Initial Outage - Query Failures

Our kubernetes nodes host our application services and daemonsets that each independently request a certain amount of resources. The change made at 15:24 UTC added a new daemonset. In isolation this change was reasonable, however, in aggregate with all services it exceeded the capability of the nodes. Daemonsets are run with a higher priority than our application services and therefore storage pods were evicted. During this time, writes continued to work correctly, as they are buffered by Kafka, but all queries failed because they rely on our storage pods.

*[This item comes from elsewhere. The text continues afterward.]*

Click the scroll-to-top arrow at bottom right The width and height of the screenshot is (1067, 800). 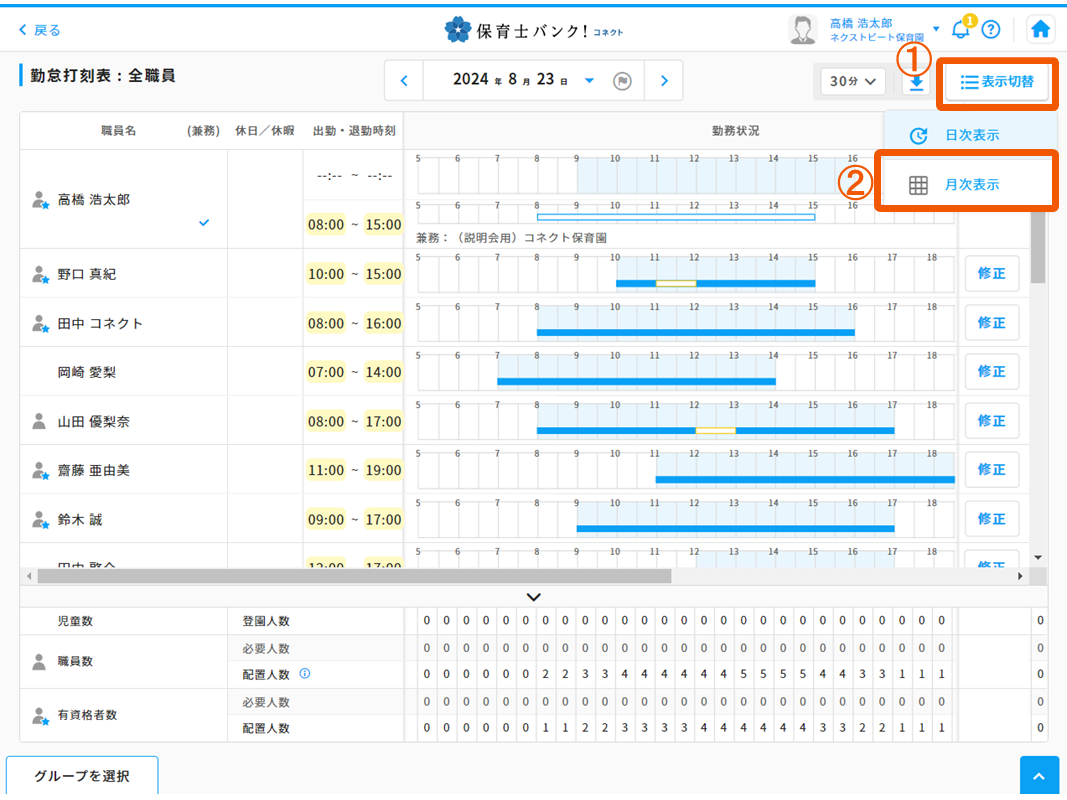click(x=1038, y=775)
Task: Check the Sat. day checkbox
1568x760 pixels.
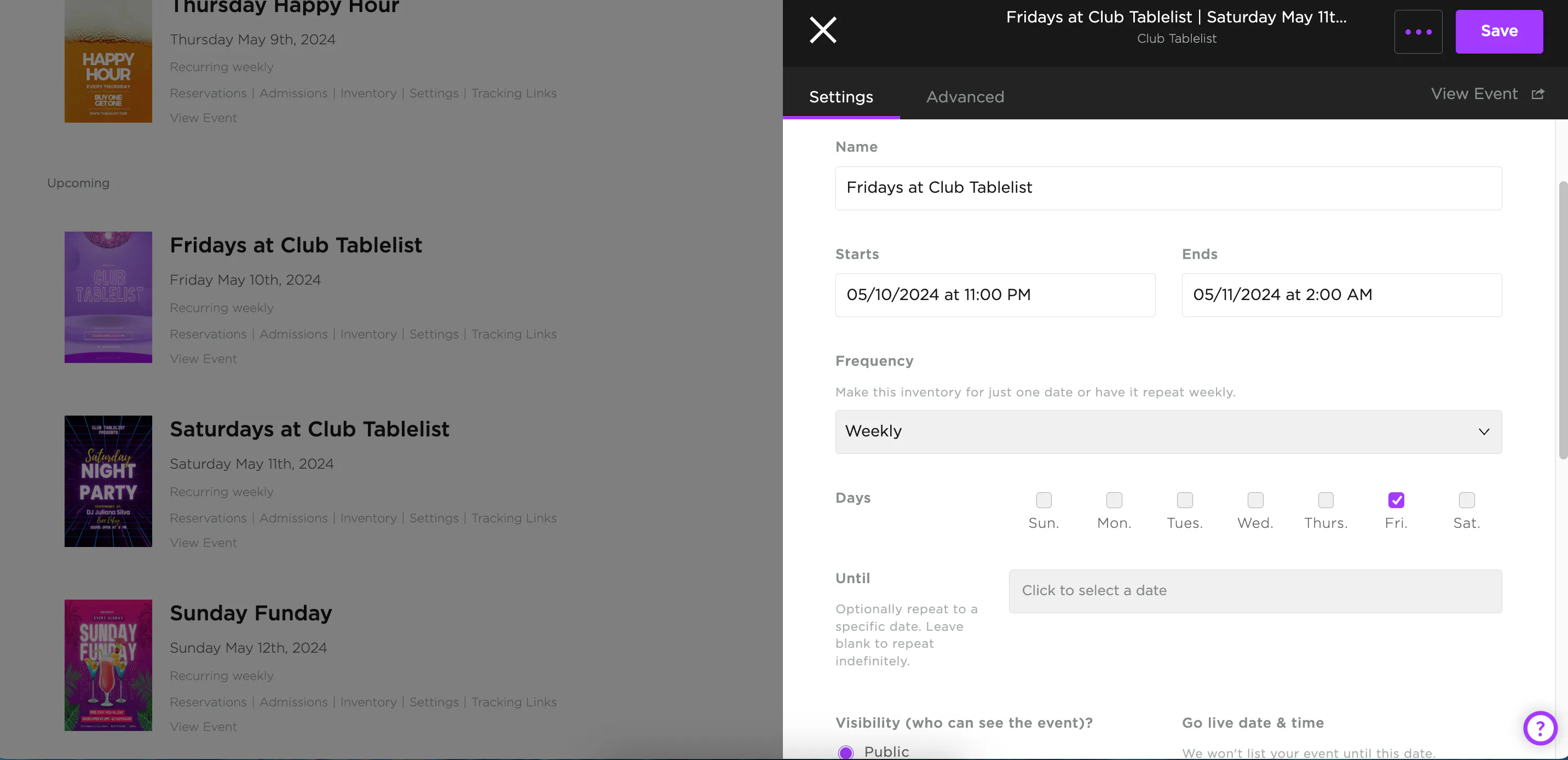Action: click(x=1466, y=500)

Secondary Outage - Write Failures

Kafka’s write buffer allows us to accept data even if the storage pods are unavailable. When the storage service is restarted we recover that data from Kafka. This is exactly what happened during the window between 15:24 UTC and 16:10 UTC - all writes were stored in Kafka. When the storage pods began to recover at 16:10 UTC, the knock-on effect of this recovery is that our kafka brokers were under increased load which caused an abnormally high rate of write requests to time out and return 503 responses. By 17:00 the recovery workload had decreased enough that the Kafka brokers were able to return to normal performance and error levels.

Customer Impact

While the storage pods were offline between 15:24 UTC and 16:10 UTC all customers on the eu-central-1 cluster were unable to access the query apis. All queries in this time span failed. Once the pods were restarted and undergoing recovery from Kafka between 16:10 UTC and

17:00 UTC customers in this cluster may have experienced an elevated rate of write requests timed out and returning 503 responses. During the whole scope of this incident all write requests that received a 200 OK response were successfully recorded within InfluxDB. No data that was successfully acknowledged during or before the incident was lost. Failed tasks or tasks that were executed during the TTBR recovery may need to be rerun.

Timeline

November 30th

15:24 UTC - Patch merged to eu-central-1 cluster that added a new node daemonset.
15:30 UTC - Storage pods evicted due to resource overcommit.
15:40 UTC - Sustained query error rate alert fires.
15:45 UTC - Deadman alerts received for the unscheduled storage pods.
15:45 UTC - Incident channel created and triage began.
16:03 UTC - Mitigating patch deployed to reduce resources requested by the services.
16:10 UTC - Recovery of all pods scheduled & recovery from Kafka into storage pods.
16:10 UTC - Writes began to have a high rate of errors.
17:00 UTC - TTBR of all nodes returns to healthy levels & write request response times

return to healthy levels.

Future Mitigations

This issue was caused by a misconfiguration of the relative priority classes of two core elements - storage and the new daemonset. We are reviewing the priority classes of all our cloud components to ensure that critical components are never evicted by a less critical component. We have already corrected the priority class for the particular daemonset that we deployed today.
We are reviewing the capacity allocated to all critical components to ensure there is sufficient headroom to accommodate monitoring tools without putting pressure on the core components.

Posted Nov 30, 2022 - 21:25 UTC

Resolved

Service has returned to normal operation. There is no reason to expect additional outages at this time. An RCA will be provided later today.

Posted Nov 30, 2022 - 19:15 UTC

Update

We are continuing to monitor for any further issues.

Posted Nov 30, 2022 - 17:27 UTC

Monitoring

A fix has been implemented and we are monitoring it.

Posted Nov 30, 2022 - 17:01 UTC

Update

A fix has been implemented and we will continue to monitoring

Posted Nov 30, 2022 - 17:00 UTC

Identified

The issue has been identified, storage pods are back online, and writes are being replayed from Kafka. TTBR is recovering.

Posted Nov 30, 2022 - 16:31 UTC

Update

We are continuing to investigate this issue.

Posted Nov 30, 2022 - 16:19 UTC

Update

We are continuing to investigate this issue.

Posted Nov 30, 2022 - 16:02 UTC

Investigating

read operations are degraded and we are currently investigating

Posted Nov 30, 2022 - 15:59 UTC

This incident affected: Cloud Serverless: AWS, EU-Central (API Writes, API Queries, Tasks).